The most likely types of damage to exposed general cargo are
pre-shipment damage due to rough handling or unprotected storage ashore
physical damage due to rough handling during loading or discharging
physical damage due to inappropriate stowage and/or insufficient lashing
wet damage before, during loading and during the voyage due to defective
hatch covers and gaskets
heating damage due to insufficient storage ashore with resulting excessive
– temperatures during loading
– fat content prior to loading
heating damage due to storage of cargo on heated tanks.
Bagged cargo is likely to suffer damage
during loading and discharge by
– handling with hooks
– contamination by foreign matter
– moisture from rain or snowfall
– high moisture content of the air in the cargo hold
– use of stained, wet or contaminated dunnage
during the voyage by
– inadequate stowage and/or insufficient lashing or securing causing a
shift or collapse of the stow
– wetting either due to defective hatch covers and gaskets or vessel’s
– moisture from the ship or cargo sweat due to improper/insufficient ventilation.
If bagged cargo becomes mouldy due to moisture ingress, some countries may
deny discharge of the entire cargo and reject the same due to health and sanitary
fears.

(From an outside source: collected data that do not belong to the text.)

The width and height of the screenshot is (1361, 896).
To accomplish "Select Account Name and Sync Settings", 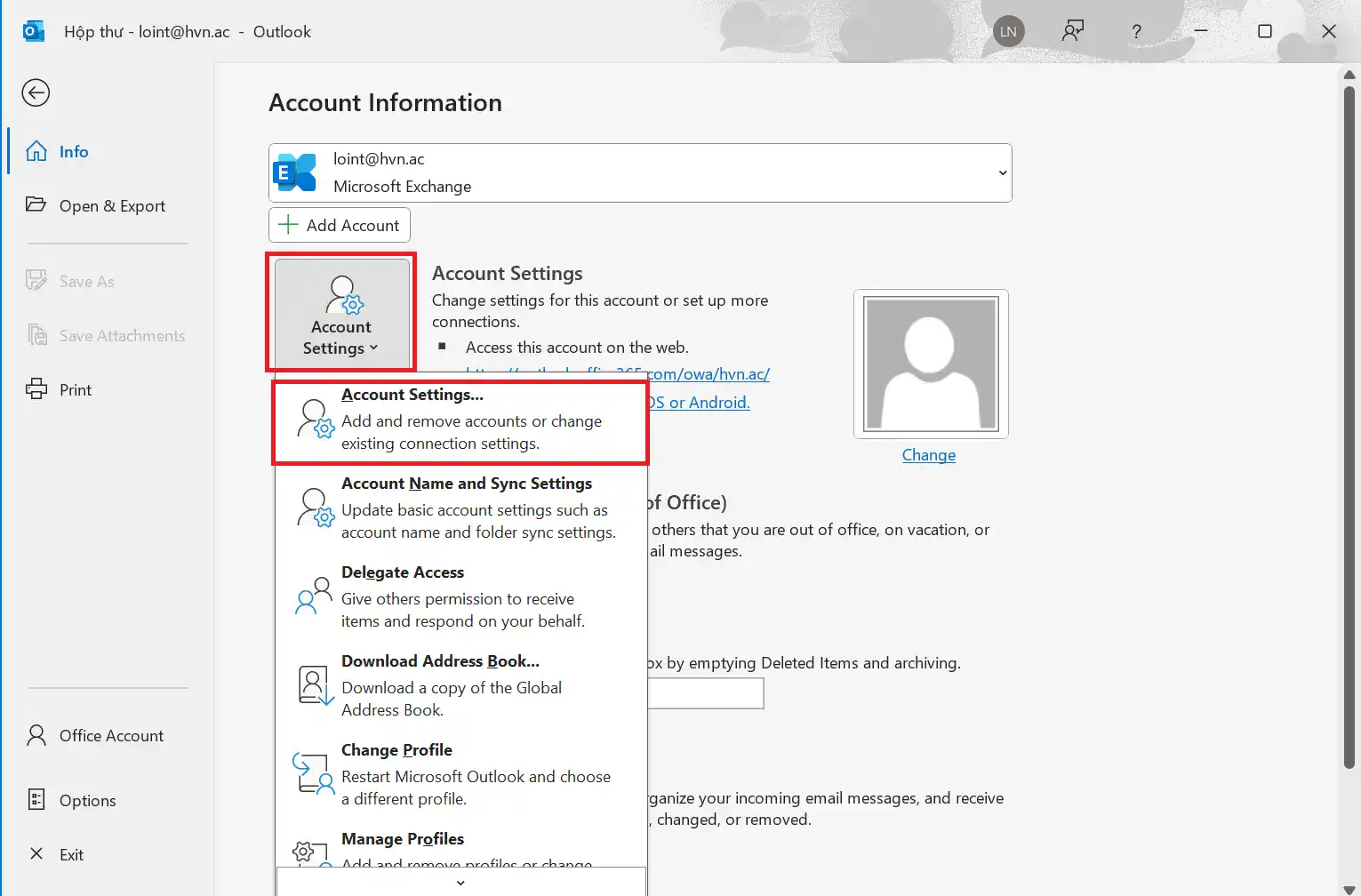I will point(466,484).
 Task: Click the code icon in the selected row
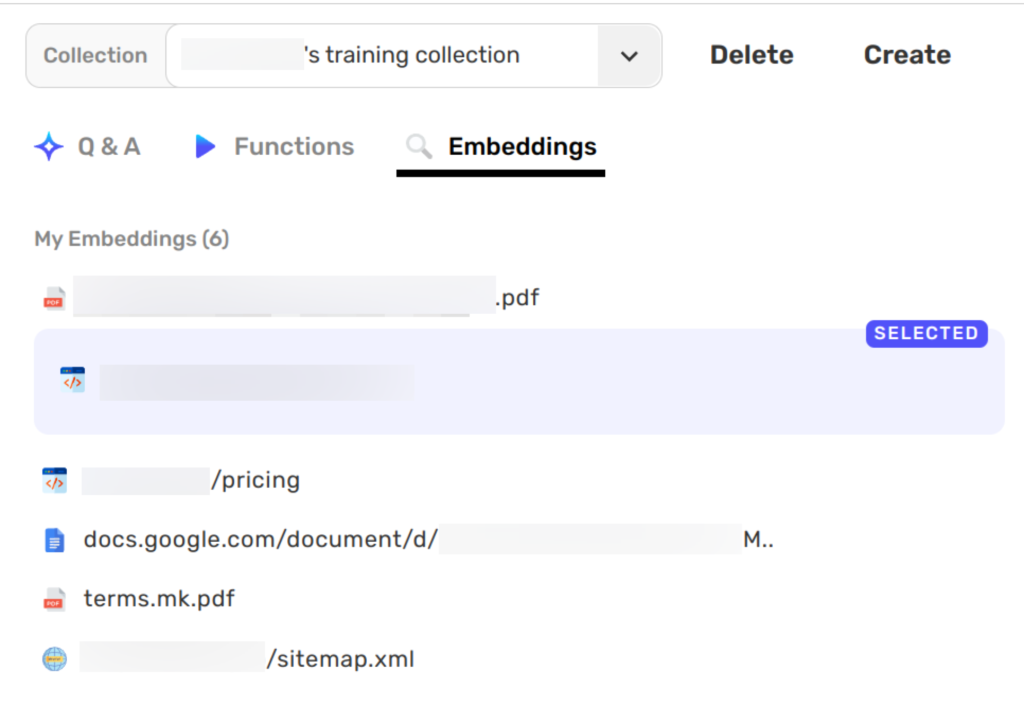pos(72,380)
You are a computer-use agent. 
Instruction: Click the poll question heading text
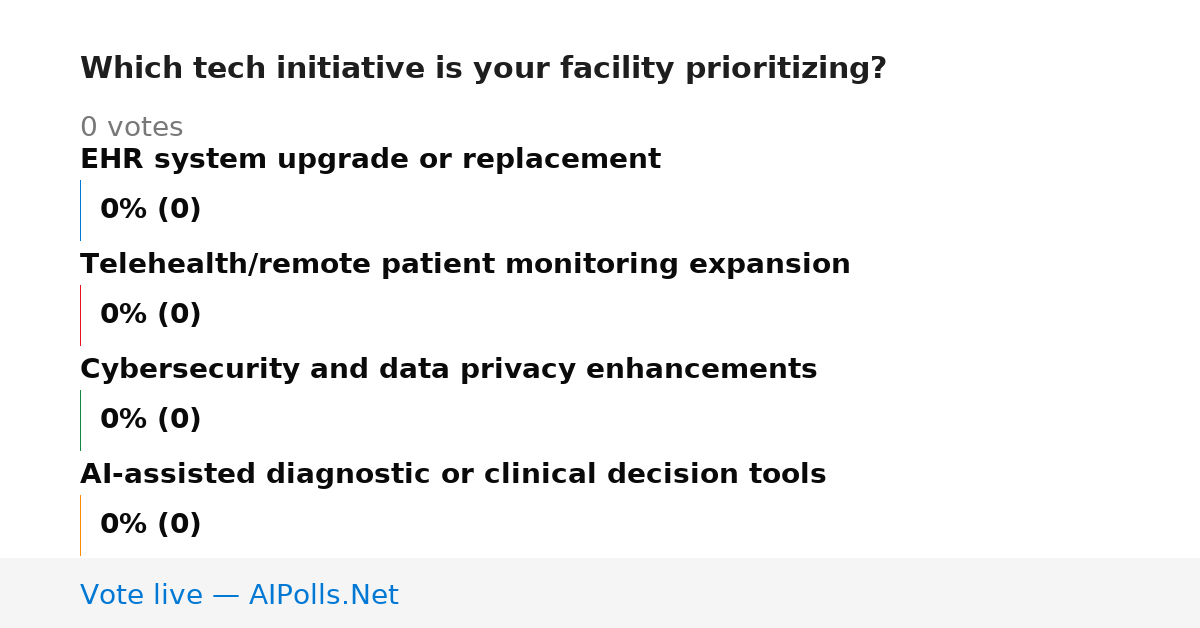[x=483, y=69]
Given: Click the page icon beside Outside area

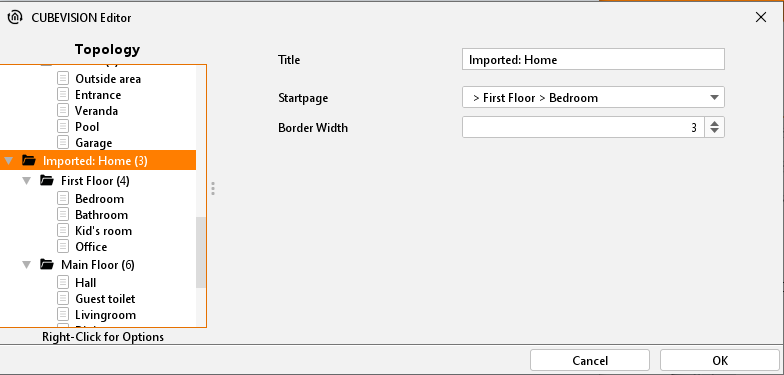Looking at the screenshot, I should pyautogui.click(x=63, y=78).
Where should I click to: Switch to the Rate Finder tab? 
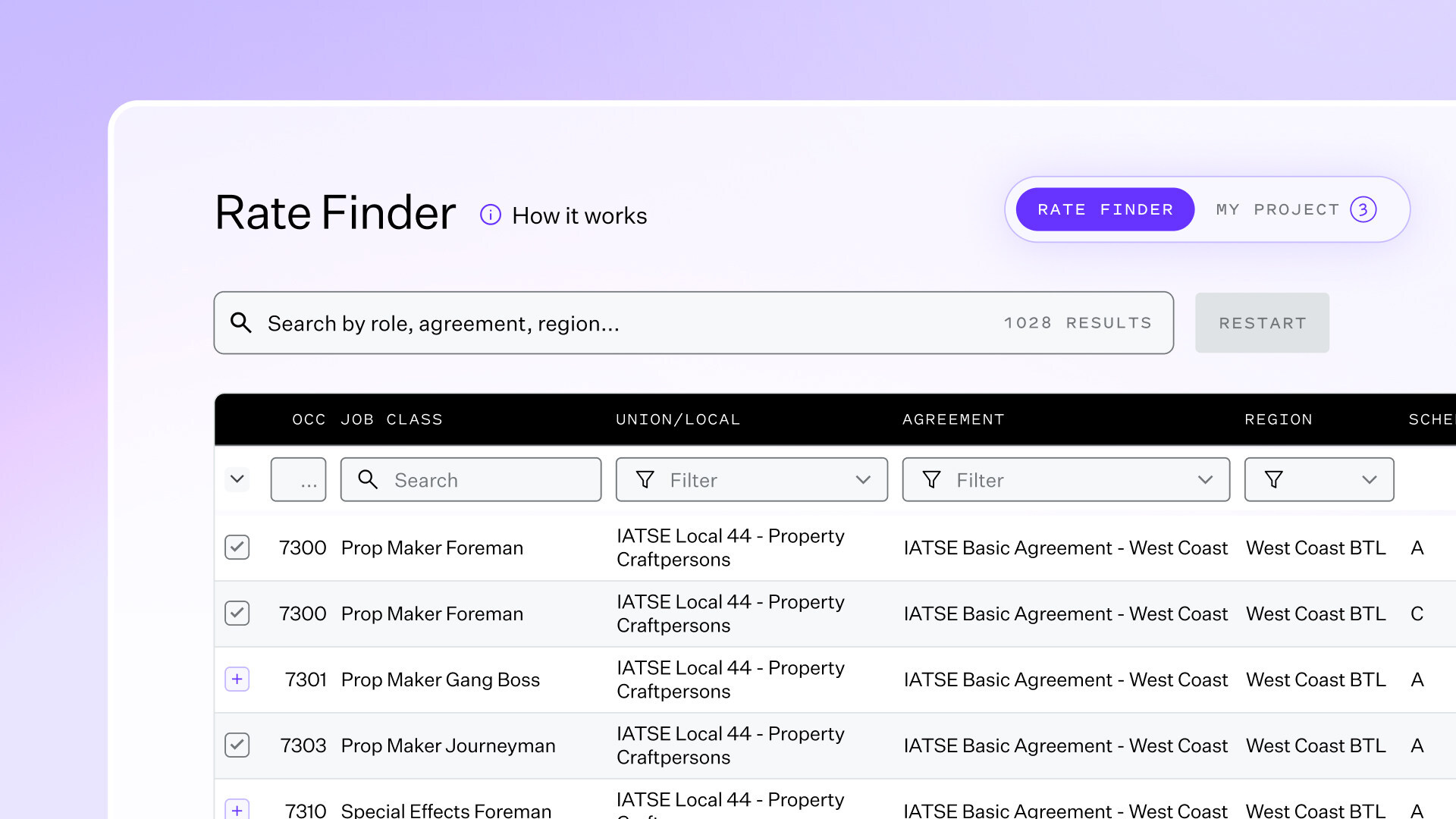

Huge cargo claims may arise for non-delivery and the disposal of the
rejected cargo incurs considerable costs.
All these types of damage are likely to result in claims by cargo interests
against the Company and, subsequently, the P&I insurer.
Claims for shortage of bagged cargo are likely to be the result of improper
and/or inaccurate tallies as well as pilferage.
Heavy items of cargo may shift during the voyage if not properly lashed, chocked
or otherwise secured.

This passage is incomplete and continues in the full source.